Stop, Look, and Listen
How did I miss it? It was a familiar passage that I had read countless times over the years, but somehow, I had missed it every time.
I had always assumed that Moses had heard God’s voice calling him and, as a result, he had turned to see the burning bush. But several months ago, I was reading Ruth Haley Barton’s book, Strengthening the Soul of Your Leadership, and she helped me see something for the first time. Moses didn’t turn because he had heard God calling as I had always assumed. No; he turned to first look at the unusual sight, and it was only then that God spoke!
You probably know the passage too. Moses was having an exceptionally ordinary day. At this point in his life, Egypt was a distant memory. He was now working as a shepherd for his father-in-law in Midian. He was out in one of his old haunts with his sheep, walking well-worn, well-traveled paths. Sheep (and shepherds!) are creatures of habit.

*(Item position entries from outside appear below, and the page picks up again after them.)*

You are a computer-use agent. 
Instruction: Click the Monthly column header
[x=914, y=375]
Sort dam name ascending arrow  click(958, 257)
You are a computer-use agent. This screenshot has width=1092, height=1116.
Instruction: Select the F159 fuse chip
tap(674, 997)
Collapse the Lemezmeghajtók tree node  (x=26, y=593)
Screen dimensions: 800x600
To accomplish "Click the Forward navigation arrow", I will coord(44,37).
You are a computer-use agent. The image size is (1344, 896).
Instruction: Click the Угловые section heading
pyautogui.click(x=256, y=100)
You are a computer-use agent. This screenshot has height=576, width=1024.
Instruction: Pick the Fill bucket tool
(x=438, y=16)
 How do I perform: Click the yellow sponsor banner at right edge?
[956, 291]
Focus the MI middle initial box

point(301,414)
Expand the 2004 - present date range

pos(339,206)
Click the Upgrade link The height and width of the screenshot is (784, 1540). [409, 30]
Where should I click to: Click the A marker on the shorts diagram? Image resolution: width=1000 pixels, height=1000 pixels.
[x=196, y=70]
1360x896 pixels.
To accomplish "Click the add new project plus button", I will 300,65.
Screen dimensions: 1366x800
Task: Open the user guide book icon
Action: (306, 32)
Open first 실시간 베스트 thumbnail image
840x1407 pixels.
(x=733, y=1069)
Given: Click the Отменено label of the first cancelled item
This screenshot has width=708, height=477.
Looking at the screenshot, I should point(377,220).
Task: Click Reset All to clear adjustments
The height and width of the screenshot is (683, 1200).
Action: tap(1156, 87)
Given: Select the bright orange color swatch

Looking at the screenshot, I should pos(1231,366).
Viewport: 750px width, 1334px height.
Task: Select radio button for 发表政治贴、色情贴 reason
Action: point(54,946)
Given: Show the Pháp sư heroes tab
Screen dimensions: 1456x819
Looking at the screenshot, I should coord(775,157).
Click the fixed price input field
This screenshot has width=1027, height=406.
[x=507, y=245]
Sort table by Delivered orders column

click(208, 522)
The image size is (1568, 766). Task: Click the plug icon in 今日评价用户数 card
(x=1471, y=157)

And it was on this mundane day, along this common path, that Moses saw a very ordinary object: a bush. But there was something extraordinary about this ordinary bush, and Moses picked up on it. It was on fire, but somehow, it wasn’t burning up! In Exodus 3:3, Moses muses, “I’m going to go over and see this strange sight.” In one Bible paraphrase, v. 3 reads, “What’s going on here? I can’t believe this! Amazing! Why doesn’t this bush burn up?” (MSG)
The next verse (v.4) indicates that his curiosity led him to go over and look. The Hebrew verb there means to “turn aside.” It means “to make a change in direction from the path you’re on.”
In other words, Moses first had to take notice. He paused, turned aside, and with his interest piqued, went over to look more closely. And that’s when God spoke! Somehow, I had missed it in my many previous readings! God didn’t speak until Moses stopped. Until Moses noticed. Until Moses turned aside. If it wasn’t for his curiosity and his decision to press the “pause button,” Moses would’ve likely missed God’s call altogether.
In this season of leading and serving amidst a global pandemic, it’s easy for us to be distracted. There is such a glut of information coming at us, and the increased demands and needs we face in our ministries is so great, that we’re pulled in a thousand different directions and we have a hard time knowing what to pay attention to! COVID-19 and all it entails has distracted us to the extreme.
If Moses had been scrolling through Facebook while he walked through the wilderness that day, he likely would’ve kept right on walking. He wouldn’t have even seen the bush! God was at work; there was an ordinary bush on fire with God’s extraordinary presence, but Moses would’ve completely missed it! God was wanting to speak, but He chose to hold His tongue until Moses stopped, asked himself what the sign God had placed before him could possibly mean, and then turned aside.
One of the greatest responsibilities (and privileges!) we have as pastors and leaders is to practice the spiritual discipline of “attentiveness.” This discipline is all about living intentionally and deliberately alert to the signs of God’s presence and activity everywhere around us. We can be sure that all of us have burning bushes in our lives and in our ministry because Jesus said, “My Father is always at work.” There are places where God wants to reveal Himself to us, but you and I need first to be paying attention.
I wonder if it’s possible that Moses had walked by that bush before when it had been burning. I wonder if he had maybe even walked by it many times but had failed to see it. The Bible doesn’t say, of course, so we certainly can’t say one way or the other with any degree of certainty. But what we do know is that this time, he was paying attention and chose to pause, to stop, and to question. And when he finally turned aside to look and to listen, he heard God speak.
What might we be missing in this season of distraction? Exodus 3 reminds us to pay attention. Stop, look, and listen daily. Know that God’s at work in you and your ministry!